Success in Britain is never offending anybody…and toeing the line forever…..New Labour through and through. His first book is where it ended for me…
Collateral
Self-explanatory. Whilst writing I referred to Edwin Muir.
I was also was reading Cesar Vallejo in great translations published by Richard Price ( a proper poet) at Southfields.
Awfully Middle Class
Again says it on the tin. A classist rant and I aint apologising. If you are going to publish boring self-referential holiday snaps about reading Dante on the beach then be prepared for a slagging..naming no names..
Buying Time
Self-explanatory but I lost count of the number of times privileged i.e. wealthy middle class people have told me that life is what you make it, you make your own luck, you only have yourself to blame etc etc. BULLSHIT..this country is totally controlled and run by money and the class system has become MORE not less embedded in my lifetime. I would not have had a decent education in post Thatcher Britain because that is how the Middle Class voted and would like it to stay…if you poor you don’t get in the door…

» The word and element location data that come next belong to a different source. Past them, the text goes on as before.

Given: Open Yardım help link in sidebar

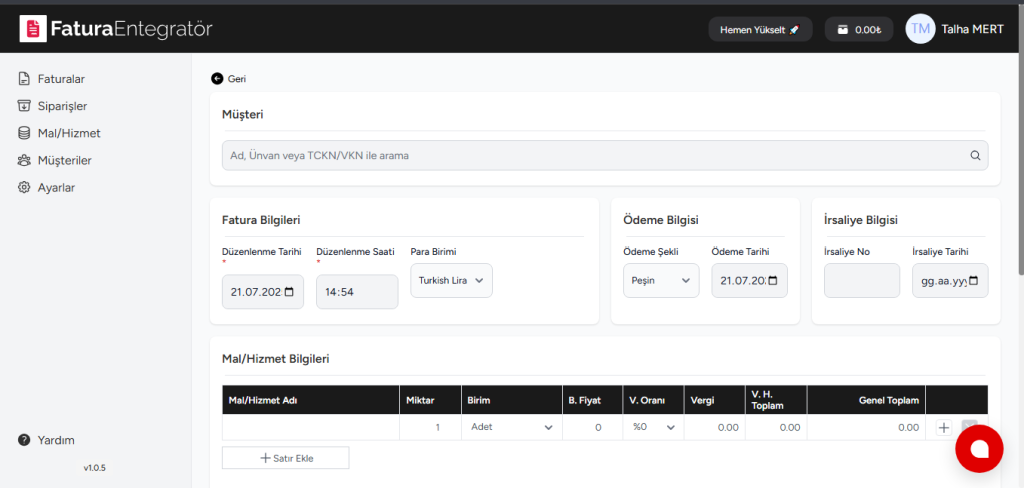Looking at the screenshot, I should [56, 440].
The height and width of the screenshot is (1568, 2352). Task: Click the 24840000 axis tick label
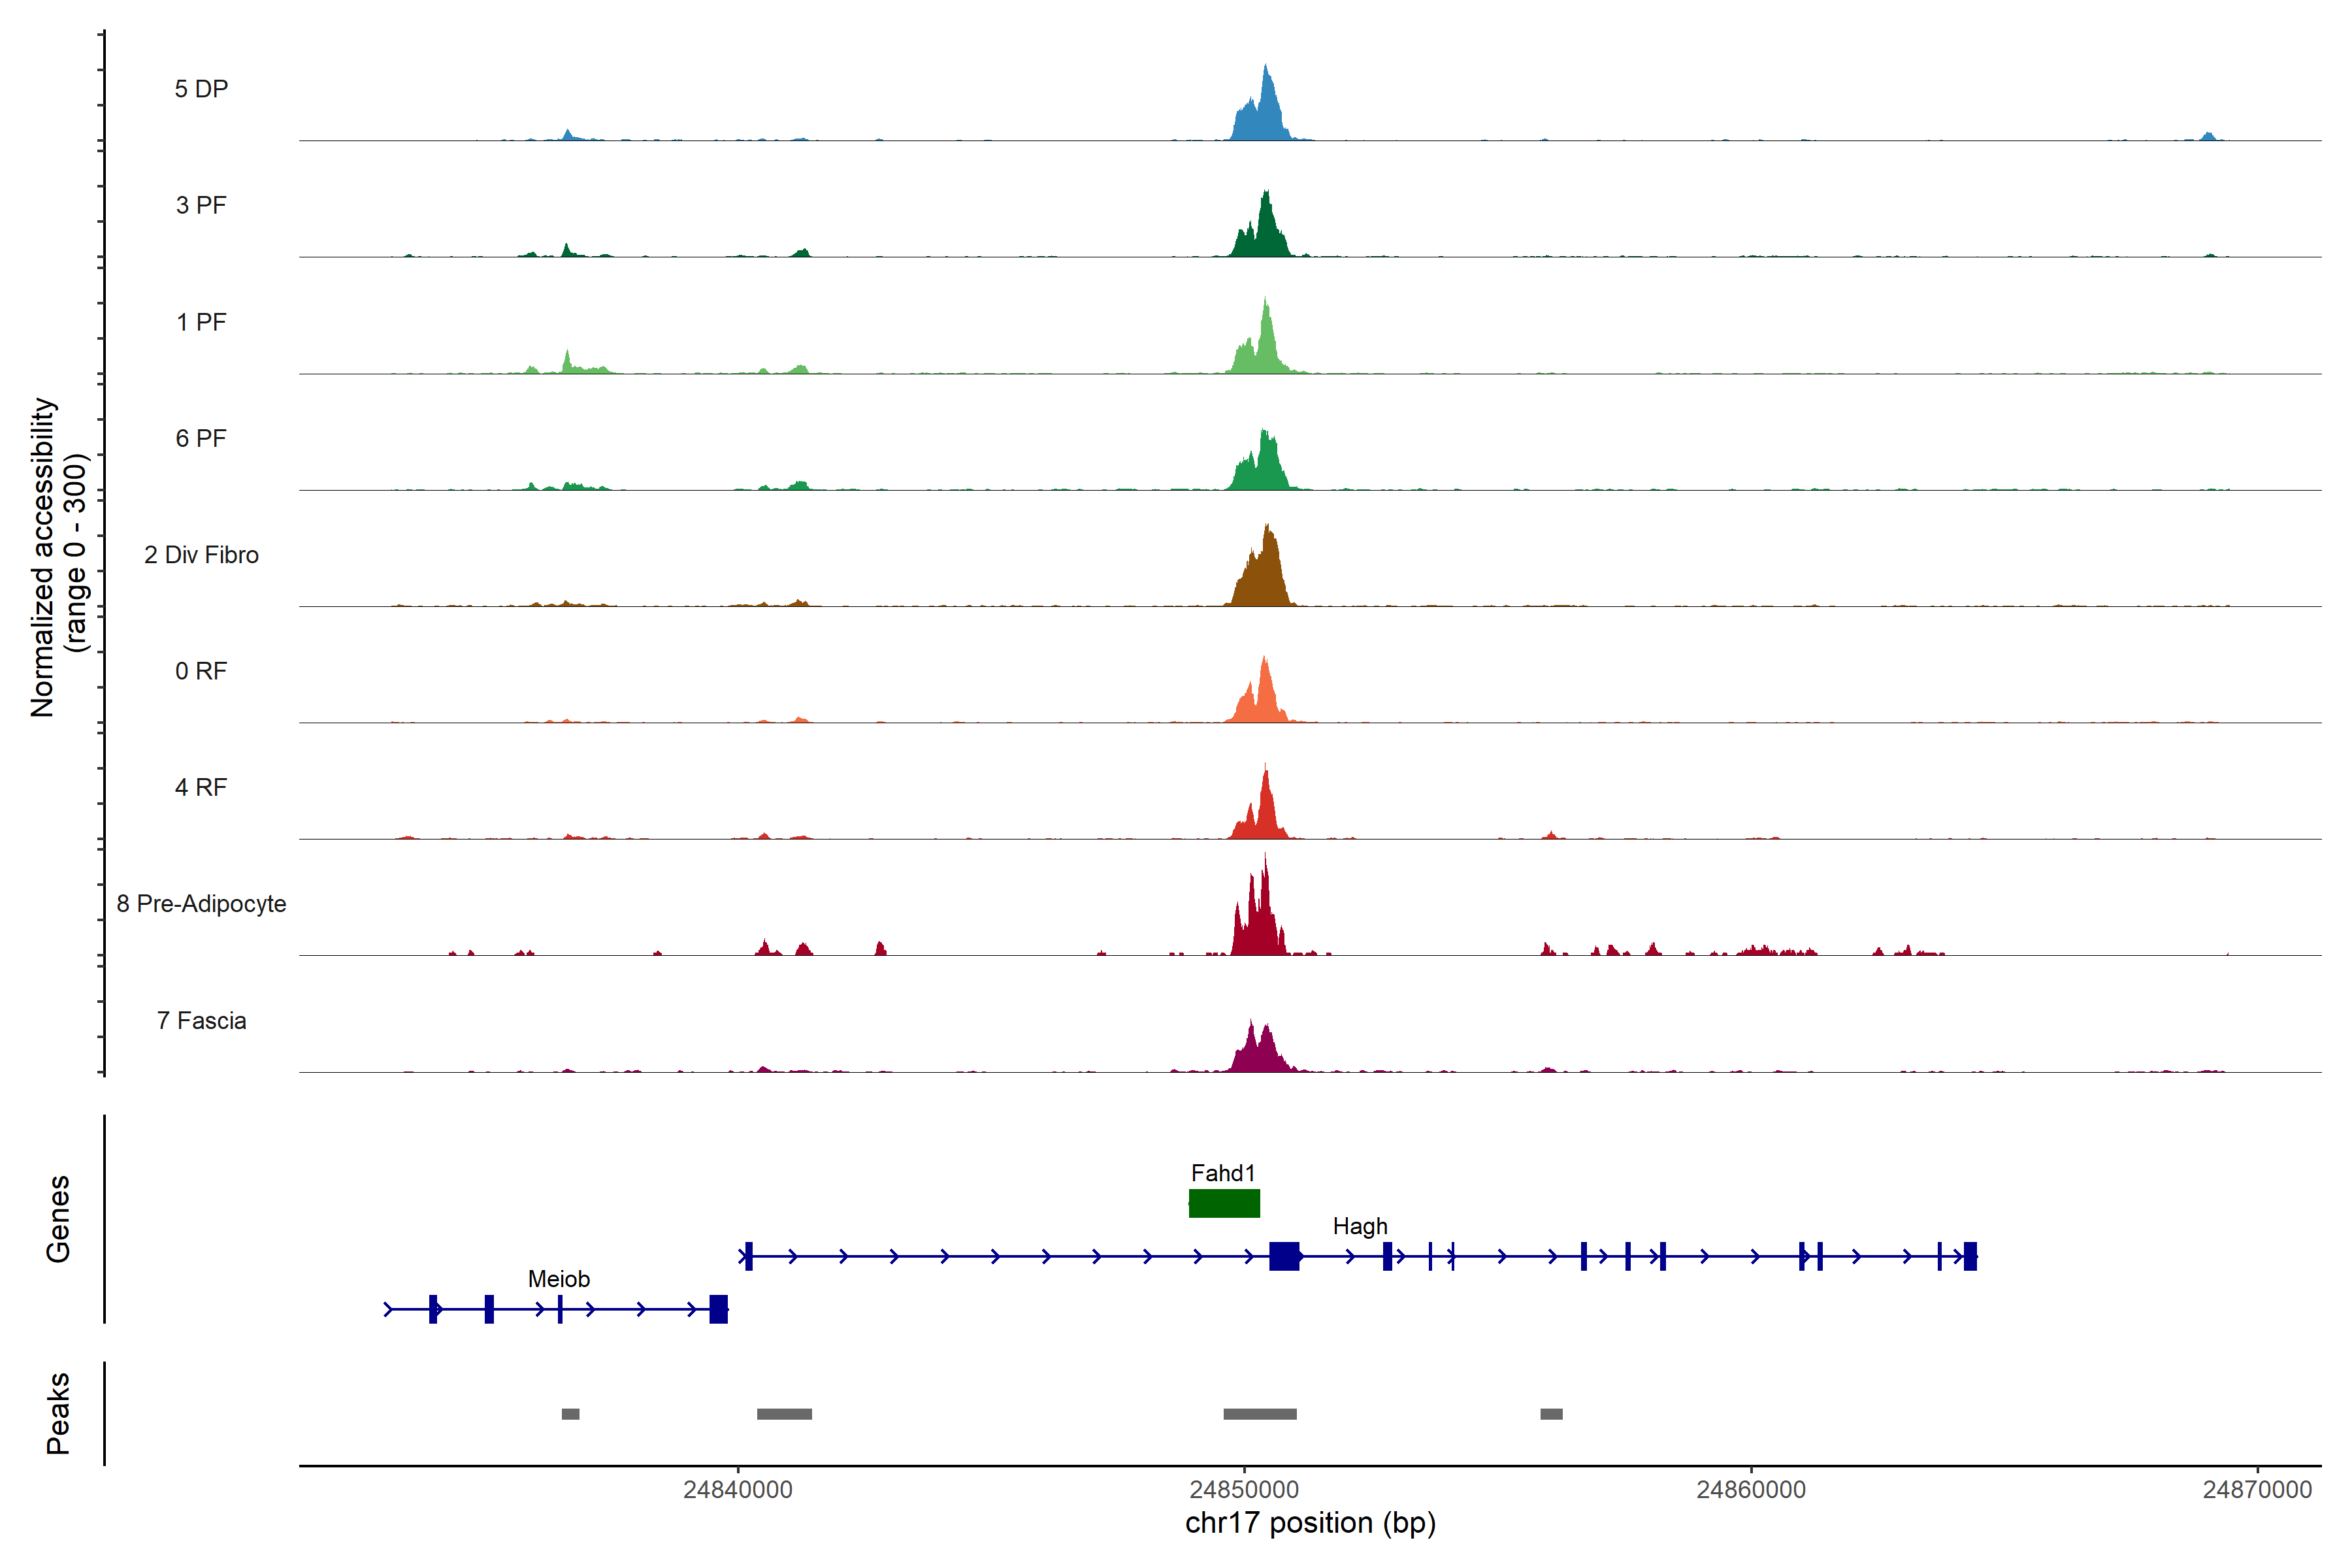(738, 1490)

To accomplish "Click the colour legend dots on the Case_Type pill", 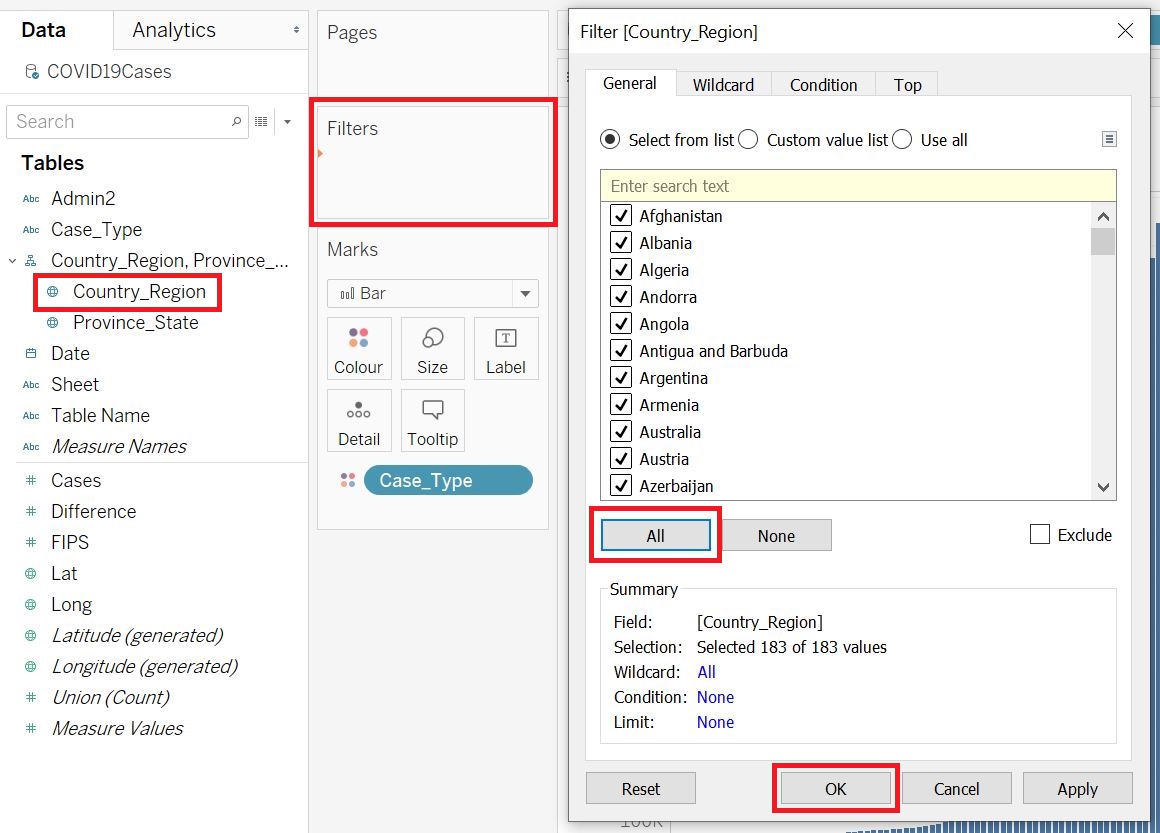I will click(346, 480).
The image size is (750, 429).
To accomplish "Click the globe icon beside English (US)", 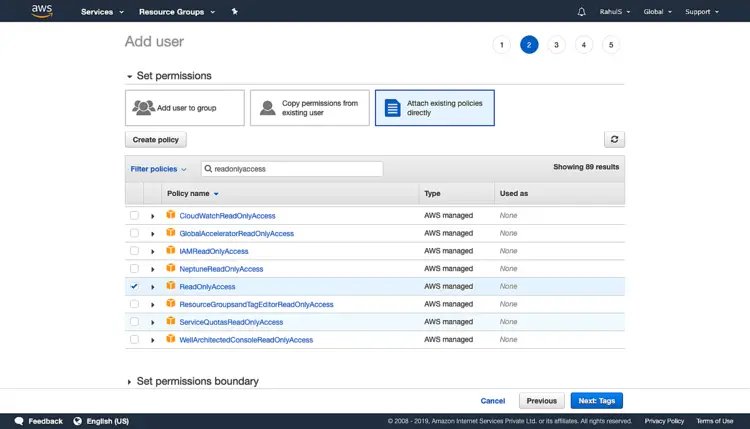I will click(77, 421).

Shaun Belcher was born Oxford, England in 1959 and brought up on a down-land farm before moving to a council estate in the small town of Didcot in 1966 just as England won the world cup..
He studied fine art at Hornsey College of Art, London from 1979–81 where he sat under a tree with Adrian Mitchell.
Began writing poetry in the mid 1980s and subsequently has been published in a number of small magazines and a poem 'The Ice Horses' was used as the title of the Second Shore Poets Anthology in 1996.(Scottish Cultural Press).
He now lives in Nottingham, England after two years in Edinburgh studying folk culture and several years in the city of expiring dreams working as a minion at the University of Oxford.
He is currently enjoying retirement from 20 years of teaching and hopes to write something on a regular basis again. He has been involved in various literary projects including delivering creative writing workshops in Nottingham prison for the ‘Inside Out’ project.
He supports Arsenal football club.
Favourite colours therefore red and green like his politics.
We have not won the world cup again since 1966 and Shaun Belcher is not as famous as Simon Armitage although his songs are better.